::: Trecho escolhido

Criminologia verde

Criminologia verde

Definição

Campo acadêmico inserido na criminologia e dedicado ao estudo da construção social da criminalidade ambiental, dos danos socioambientais, dos processos de vitimização ambiental e da justiça ambiental, através de perspectivas múltiplas.

Aspectos distintivos

Suas origens remontam à década de 1990, sobretudo a partir do trabalho de Lynch, quem, diante dos movimentos de justiça ambiental que emergiam no contexto norte-americano da época, propõe ao campo da criminologia radical um “esverdeamento”. O foco principal é o estudo dos danos ambientais desde uma definição de “verde” proveniente dos movimentos de justiça ambiental (movimentos ecofeministas, antirracistas e comunistas). Em razão disso também se salienta a raiz radical e crítica deste campo, pois estão implicadas na construção social do crime ambiental enquanto objeto de estudo as estruturas que atravessam a economia política do crime, por um lado, e as dinâmicas raciais, coloniais e patriarcais que envolvem o domínio do capital sobre a natureza, por outro.

Para o estudo dos danos socioambientais e dos processos de construção social do crime ambiental, é um pressuposto do campo a ampliação das fronteiras epistemológicas do crime para alcançar aquelas condutas não necessariamente definidas como tal pela legislação penal de um Estado, mas que seja suficientemente danosa a ponto de afetar o bem-estar de pessoas, animais e mesmo a possibilidade de sobrevivência de ecossistemas inteiros. Essa ampliação do objeto da criminologia não é uma novidade, tendo sido inicialmente proposto no estudo da criminalidade dos poderosos, aí incluídos os próprios Estados e empresas, decorrente da seletividade do sistema de controle penal que imuniza estruturalmente os maiores geradores de riscos e danos socioambientais.

Recentemente, perspectivas provenientes do sul global incorporaram a necessidade de estudos dos danos socioambientais a partir de uma criminologia crítica, adotando, nesse caso, uma compreensão específica sobre o lugar de fala dessas regiões marginais econômica e politicamente. Decorrem dessa abordagem estudos que reivindicam o reconhecimento das dinâmicas de migração de danos ambientais do norte ao sul global, e o transporte das tecnologias poluidoras para países que, por seu empobrecimento e enfraquecimento democrático, bem como por sua posição de inferioridade entendida desde uma perspectiva racista e colonial, têm suportado com maior profundidade e com consequências mais graves os custos dos avanços tecnológicos do norte. Além disso, esses estudos irão avançar nessa compreensão decolonial a partir da noção de divisão internacional do trabalho, com a crítica ao desenvolvimentismo e, simultaneamente, a denúncia ao aprofundamento dos países do sul na posição de provedores de commodities, com grandes custos humanos e ambientais.

::::::
::: Registros fornecidos

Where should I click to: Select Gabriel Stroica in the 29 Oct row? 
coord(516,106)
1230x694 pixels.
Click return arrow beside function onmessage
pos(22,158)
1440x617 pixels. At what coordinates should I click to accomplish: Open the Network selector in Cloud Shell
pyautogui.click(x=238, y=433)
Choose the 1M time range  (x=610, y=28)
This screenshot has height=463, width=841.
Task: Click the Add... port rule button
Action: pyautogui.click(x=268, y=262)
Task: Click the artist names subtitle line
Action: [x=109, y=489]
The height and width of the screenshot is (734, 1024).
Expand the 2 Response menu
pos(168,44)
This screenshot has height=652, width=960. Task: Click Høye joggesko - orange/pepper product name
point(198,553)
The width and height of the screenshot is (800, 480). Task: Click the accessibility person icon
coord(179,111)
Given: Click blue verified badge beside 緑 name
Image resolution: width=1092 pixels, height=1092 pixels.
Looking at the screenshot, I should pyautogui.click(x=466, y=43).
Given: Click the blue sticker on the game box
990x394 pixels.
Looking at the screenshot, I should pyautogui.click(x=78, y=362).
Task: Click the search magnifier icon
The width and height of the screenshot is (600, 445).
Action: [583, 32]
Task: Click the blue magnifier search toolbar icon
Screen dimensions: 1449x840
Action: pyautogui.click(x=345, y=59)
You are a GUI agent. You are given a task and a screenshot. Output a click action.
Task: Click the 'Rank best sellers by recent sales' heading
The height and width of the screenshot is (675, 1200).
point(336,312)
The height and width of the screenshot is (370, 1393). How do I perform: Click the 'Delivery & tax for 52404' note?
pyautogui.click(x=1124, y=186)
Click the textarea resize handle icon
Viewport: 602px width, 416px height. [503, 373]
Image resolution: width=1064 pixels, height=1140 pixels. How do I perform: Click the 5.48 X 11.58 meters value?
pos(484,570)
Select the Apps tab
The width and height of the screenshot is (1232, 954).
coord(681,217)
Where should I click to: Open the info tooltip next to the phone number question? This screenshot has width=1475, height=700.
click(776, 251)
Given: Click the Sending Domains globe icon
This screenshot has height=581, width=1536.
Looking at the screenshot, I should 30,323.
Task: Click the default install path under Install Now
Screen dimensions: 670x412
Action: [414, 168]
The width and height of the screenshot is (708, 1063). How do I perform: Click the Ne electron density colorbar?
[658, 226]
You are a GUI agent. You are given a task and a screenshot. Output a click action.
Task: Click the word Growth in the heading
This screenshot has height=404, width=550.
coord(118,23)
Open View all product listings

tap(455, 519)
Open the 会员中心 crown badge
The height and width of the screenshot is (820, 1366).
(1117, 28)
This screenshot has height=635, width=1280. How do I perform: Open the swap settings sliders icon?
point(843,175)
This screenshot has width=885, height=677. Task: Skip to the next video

::::::

→ **O problema**
Reescreva de forma mais curta o parágrafo do texto sobre criminologia verde que começa com "Para o estudo dos danos socioambientais", mantendo os fatos principais.

→ **Resposta abaixo**
O campo parte da ideia de ampliar o conceito de crime. Passam a contar também condutas que a lei penal de um Estado não define como crime, mas que fazem mal o bastante para afetar o bem-estar de pessoas e animais e até a sobrevivência de ecossistemas inteiros. Essa ampliação não é nova. Ela já tinha sido proposta no estudo da criminalidade dos poderosos, incluindo Estados e empresas, por causa da seletividade do controle penal, que protege por sua estrutura os maiores causadores de riscos e danos socioambientais.